To bolster opposition to this threat of euthanasia, a new public policy ‘think tank’ called, Living and Dying Well, has been launched by two members of the House of Lords, Lord Alex Carlile and Baroness Ilora Finlay.  Its aim is, ‘to promote reasoned discussion and to publish evidence-based information on the laws relating to what is euphemistically called ‘assisted dying’ – i.e. euthanasia and assisted suicide.’  It is neither ‘neutral’ nor ‘a campaigning pressure group’, but will seek to present ‘hard evidence, rather than spin … to Parliament and the public in an objective and informative manner.’  Welcome, new organisation!

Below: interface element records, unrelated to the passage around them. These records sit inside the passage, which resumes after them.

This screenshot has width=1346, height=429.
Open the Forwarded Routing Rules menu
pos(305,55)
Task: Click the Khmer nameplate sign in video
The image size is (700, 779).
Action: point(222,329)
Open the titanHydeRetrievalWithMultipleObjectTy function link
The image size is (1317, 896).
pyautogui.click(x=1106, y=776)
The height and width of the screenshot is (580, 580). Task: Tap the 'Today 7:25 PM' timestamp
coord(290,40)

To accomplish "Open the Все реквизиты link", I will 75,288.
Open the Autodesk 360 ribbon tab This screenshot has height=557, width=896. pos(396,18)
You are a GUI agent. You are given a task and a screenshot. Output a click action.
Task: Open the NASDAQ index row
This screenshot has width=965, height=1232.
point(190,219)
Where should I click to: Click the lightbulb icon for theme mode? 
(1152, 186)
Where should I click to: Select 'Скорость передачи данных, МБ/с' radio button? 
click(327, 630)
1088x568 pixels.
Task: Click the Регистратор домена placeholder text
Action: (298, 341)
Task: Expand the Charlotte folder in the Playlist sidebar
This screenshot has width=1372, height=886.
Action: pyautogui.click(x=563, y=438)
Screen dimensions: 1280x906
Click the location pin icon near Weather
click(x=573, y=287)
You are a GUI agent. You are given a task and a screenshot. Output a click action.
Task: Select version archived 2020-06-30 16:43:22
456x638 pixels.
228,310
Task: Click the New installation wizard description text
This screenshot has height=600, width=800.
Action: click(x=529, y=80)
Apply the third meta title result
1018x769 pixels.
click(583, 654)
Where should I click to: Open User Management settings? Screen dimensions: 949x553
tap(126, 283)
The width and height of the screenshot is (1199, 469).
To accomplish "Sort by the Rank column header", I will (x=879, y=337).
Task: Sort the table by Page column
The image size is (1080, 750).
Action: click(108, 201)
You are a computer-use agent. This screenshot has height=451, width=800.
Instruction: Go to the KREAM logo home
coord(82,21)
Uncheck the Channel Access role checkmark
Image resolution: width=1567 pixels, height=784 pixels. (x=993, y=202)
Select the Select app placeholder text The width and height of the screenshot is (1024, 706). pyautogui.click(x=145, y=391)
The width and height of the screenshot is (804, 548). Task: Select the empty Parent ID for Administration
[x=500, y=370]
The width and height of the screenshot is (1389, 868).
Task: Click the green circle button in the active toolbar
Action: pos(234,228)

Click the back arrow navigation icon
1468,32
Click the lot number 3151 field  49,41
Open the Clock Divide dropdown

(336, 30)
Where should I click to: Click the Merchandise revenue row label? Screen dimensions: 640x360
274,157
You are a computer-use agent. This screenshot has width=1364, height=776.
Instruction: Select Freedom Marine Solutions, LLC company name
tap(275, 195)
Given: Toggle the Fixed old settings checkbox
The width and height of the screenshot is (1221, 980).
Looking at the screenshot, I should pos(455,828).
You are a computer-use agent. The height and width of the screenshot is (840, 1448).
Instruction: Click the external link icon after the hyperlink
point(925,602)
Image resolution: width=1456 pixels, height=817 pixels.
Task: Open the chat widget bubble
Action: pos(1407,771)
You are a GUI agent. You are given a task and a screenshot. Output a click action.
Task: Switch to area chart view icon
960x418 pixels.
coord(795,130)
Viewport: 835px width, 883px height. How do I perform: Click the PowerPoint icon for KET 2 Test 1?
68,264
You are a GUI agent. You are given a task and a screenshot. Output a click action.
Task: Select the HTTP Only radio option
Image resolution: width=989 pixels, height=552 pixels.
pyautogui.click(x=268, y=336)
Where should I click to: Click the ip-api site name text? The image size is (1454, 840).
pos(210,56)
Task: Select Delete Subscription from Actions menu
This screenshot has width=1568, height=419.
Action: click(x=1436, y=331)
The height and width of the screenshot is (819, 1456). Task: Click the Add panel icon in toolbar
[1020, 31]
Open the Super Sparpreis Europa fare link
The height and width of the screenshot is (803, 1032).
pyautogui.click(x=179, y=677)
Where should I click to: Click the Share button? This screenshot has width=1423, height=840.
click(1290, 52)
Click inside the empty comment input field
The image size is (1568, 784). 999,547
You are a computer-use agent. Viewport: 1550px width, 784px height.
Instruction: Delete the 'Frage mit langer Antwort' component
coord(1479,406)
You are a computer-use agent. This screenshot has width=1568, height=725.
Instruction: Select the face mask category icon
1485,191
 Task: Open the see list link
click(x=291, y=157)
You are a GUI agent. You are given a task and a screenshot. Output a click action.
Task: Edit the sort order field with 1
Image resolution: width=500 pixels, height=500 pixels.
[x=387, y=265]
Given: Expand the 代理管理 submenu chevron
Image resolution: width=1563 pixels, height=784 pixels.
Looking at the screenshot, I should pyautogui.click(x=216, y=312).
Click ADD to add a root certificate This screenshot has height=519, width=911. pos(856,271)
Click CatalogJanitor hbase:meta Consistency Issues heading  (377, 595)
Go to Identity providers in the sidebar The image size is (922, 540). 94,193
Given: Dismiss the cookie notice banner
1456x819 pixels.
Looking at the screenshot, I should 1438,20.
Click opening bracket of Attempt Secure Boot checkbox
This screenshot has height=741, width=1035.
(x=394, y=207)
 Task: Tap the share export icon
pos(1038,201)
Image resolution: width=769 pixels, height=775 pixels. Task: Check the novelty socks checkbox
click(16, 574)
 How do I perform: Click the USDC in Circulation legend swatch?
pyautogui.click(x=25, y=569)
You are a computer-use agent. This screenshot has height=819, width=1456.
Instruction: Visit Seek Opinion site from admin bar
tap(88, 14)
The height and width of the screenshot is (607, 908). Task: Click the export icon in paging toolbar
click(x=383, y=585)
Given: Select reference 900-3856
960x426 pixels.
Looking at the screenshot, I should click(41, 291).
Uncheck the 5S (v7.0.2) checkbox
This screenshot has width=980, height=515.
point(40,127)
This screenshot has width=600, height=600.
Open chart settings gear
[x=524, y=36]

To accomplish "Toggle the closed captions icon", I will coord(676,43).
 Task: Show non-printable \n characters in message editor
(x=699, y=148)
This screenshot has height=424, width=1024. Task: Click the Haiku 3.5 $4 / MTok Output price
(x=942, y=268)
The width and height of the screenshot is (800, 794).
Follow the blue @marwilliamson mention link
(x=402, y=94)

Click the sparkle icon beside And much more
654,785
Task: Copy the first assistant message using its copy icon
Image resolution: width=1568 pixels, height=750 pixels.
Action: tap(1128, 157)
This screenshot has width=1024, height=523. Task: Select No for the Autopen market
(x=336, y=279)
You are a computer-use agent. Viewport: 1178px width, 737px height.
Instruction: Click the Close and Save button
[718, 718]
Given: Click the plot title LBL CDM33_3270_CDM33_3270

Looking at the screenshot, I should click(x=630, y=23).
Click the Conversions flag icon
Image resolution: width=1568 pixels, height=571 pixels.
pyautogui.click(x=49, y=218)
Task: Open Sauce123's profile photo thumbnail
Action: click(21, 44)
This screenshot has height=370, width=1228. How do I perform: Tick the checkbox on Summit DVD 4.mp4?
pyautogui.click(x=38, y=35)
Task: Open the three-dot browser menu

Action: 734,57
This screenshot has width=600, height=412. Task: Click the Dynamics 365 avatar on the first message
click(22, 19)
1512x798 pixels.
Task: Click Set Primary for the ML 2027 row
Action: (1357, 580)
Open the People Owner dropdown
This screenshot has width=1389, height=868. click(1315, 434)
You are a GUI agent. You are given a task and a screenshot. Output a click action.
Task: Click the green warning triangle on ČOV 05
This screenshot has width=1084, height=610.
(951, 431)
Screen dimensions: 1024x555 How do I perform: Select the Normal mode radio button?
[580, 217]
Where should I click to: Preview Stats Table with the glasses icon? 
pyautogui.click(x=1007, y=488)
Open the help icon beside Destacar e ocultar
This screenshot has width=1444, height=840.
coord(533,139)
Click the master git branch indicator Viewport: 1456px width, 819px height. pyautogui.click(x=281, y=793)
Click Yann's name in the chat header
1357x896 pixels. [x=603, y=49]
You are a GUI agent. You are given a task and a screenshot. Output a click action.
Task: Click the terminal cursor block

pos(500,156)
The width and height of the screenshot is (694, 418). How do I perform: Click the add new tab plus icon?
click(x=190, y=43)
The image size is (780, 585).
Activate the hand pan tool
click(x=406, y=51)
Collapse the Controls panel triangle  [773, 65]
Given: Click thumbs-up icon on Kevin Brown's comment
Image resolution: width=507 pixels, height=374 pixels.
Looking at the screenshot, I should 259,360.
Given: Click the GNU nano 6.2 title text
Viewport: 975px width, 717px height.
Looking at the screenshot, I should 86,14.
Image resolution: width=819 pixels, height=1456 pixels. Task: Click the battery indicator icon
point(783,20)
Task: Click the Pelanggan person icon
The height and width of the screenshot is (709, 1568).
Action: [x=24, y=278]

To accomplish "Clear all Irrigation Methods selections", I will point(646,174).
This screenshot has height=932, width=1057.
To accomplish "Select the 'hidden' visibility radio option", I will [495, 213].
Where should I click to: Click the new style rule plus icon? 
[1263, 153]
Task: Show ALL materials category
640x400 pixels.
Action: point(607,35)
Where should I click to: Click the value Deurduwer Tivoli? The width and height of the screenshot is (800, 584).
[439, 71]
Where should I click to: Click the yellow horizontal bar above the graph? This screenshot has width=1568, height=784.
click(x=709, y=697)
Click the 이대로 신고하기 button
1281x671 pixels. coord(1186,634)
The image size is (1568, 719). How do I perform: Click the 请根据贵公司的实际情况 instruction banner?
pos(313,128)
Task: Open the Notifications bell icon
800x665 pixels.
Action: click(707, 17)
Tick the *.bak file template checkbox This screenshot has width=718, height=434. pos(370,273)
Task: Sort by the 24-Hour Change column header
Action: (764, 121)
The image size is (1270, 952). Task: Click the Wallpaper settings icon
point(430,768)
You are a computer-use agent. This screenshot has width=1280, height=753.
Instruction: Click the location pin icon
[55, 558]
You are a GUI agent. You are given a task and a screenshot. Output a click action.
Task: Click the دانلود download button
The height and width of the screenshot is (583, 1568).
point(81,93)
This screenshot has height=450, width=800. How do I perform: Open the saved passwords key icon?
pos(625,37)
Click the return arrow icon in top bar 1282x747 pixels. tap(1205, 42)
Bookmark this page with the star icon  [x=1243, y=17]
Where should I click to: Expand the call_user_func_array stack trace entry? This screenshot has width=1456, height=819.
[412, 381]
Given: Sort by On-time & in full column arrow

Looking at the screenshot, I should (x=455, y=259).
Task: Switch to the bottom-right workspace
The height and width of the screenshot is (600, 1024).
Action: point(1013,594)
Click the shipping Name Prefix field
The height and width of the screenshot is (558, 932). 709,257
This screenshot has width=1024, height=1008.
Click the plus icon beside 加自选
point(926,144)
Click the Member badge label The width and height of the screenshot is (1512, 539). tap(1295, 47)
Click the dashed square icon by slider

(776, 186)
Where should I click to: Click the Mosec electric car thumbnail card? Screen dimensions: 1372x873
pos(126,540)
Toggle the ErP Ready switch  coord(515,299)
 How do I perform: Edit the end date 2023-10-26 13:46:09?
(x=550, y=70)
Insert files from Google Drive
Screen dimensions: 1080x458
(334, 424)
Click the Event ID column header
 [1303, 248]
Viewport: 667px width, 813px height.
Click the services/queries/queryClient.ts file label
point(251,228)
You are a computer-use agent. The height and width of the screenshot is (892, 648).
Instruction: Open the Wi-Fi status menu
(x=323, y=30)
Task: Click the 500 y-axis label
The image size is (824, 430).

One of it first reports, issued to politicians in October, warned of the imminent danger if UK law were changed to fall in line with Oregon’s assisted suicide law.  This law was introduced in 1997 as the Oregon Death with Dignity Act, and is much admired by euthanasia proponents in the UKLiving and Dying Well believes that a total of 1,052 deaths each year in the UK would be likely to follow.  Lord Carlile stated, ‘We are convinced that changing the law to allow these practices would pose serious dangers to large numbers of seriously ill or disabled people.’  Baroness Finlay, professor of palliative medicine at Cardiff University, said, ‘With the expert knowledge British doctors have to relieve suffering, there is no need for anyone in this country to die in pain or distress.’  There is no place, and no need, for euthanasia here.